During root computation, a node rejects the duplicated-subtree mutation case: if two identical hashes are paired at a level before an odd-last duplication step, the block is invalid as mutated (sources: bitcoin-core-v31).
Coinbase transaction
The first transaction in each block is the coinbase transaction. It is the only transaction permitted to have a null prevout. No other transaction in a block may be coinbase. The coinbase creates the block subsidy and collects transaction fees; its total output value must not exceed subsidy plus fees when the block is connected.

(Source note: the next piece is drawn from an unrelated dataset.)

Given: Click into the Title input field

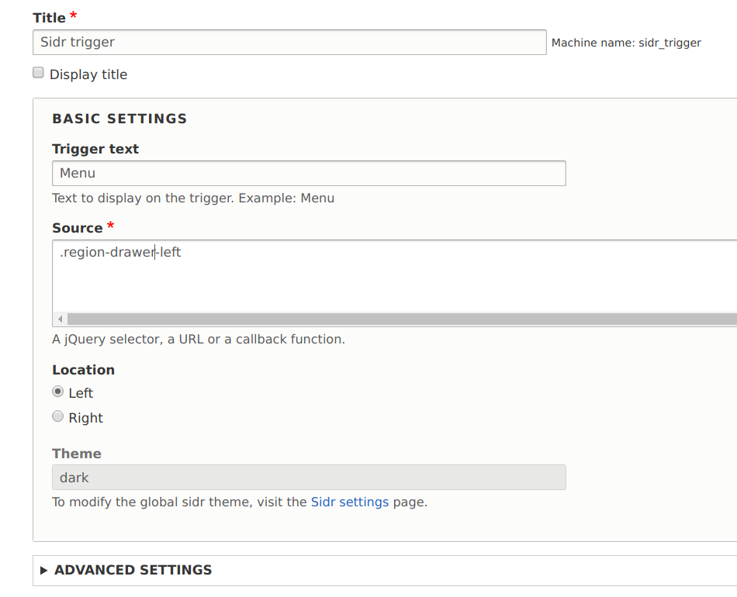Looking at the screenshot, I should (x=289, y=42).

$Rules(N,C,h,t)$ determines whether the candidate height must be serialized at the beginning of the coinbase scriptSig (sources: bip-0034,bitcoin-core-v31).
Witness commitment
If $R=Rules(N,C,h,t)$ includes SegWit and any transaction has witness data, the coinbase must commit to the witness Merkle root. The witness tree leaves are:
$$ W = [0^{256}, wtxid(tx_1), \ldots, wtxid(tx_{n-1})]. $$
The coinbase input witness contains a 32-byte reserved value $r$. The witness commitment is:
$$ wc = \mathrm{H}(\mathrm{MR}(W) || r). $$
The commitment appears in a coinbase output whose script begins with the SegWit commitment header. If multiple outputs match, the highest-index matching output is used (sources: bip-0141).
Context-free block checks
| Check | Rule |
|---|---|
| Transaction count | The block contains at least one transaction. |
| Transaction count weight | txCount * WITNESS_SCALE_FACTOR <= MAX_BLOCK_WEIGHT. |
| Coinbase position | Transaction zero is coinbase; no later transaction is coinbase. |
| Merkle root | Header merkleRoot equals $MR(L)$ and is not mutated. |
| Stripped size | strippedSize(block) * WITNESS_SCALE_FACTOR <= MAX_BLOCK_WEIGHT. |
| Transaction validity | Every transaction passes context-free transaction checks. |
| Legacy sigops | legacySigOps(block) * WITNESS_SCALE_FACTOR <= MAX_BLOCK_SIGOPS_COST. |
Contextual block checks
For a candidate block at height $h$ extending chain $C$, the previous block is $C[h-1]$, and $R=Rules(N,C,h,time)$.
| Check | Rule |
|---|---|
| Previous header | The previous header exists and is valid for extension. |
| Median time | time is greater than $MTP(C,h-1)$. |
| Future time | A node does not accept the block while time is more than MAX_FUTURE_BLOCK_TIME after the node’s current clock time; this is temporary future status, not permanent consensus invalidity. |
| BIP94 timewarp | On networks enforcing BIP94, the first block of each difficulty-adjustment interval except genesis must have time >= previous.time - BIP94_TIMEWARP_GRACE. |
| Difficulty | bits encodes the target required for the height and network. |
| Finality | All transactions satisfy $AbsFinal(tx,h,t)$, where $t=MTP(C,h-1)$ if $R$ includes BIP113 and the candidate block time otherwise. |
| Coinbase height | If $R$ includes BIP34, the block commits to the correct height in the coinbase. |
| Witness commitment | If $R$ includes SegWit and the block has witness data, the block contains the correct coinbase witness commitment. |
| Weight | Block weight is at most MAX_BLOCK_WEIGHT. |
The timestamp checks above follow the active validation predicates for median time past, future-time acceptance, and BIP94 timewarp mitigation (sources: bitcoin-core-v31,bip-0094).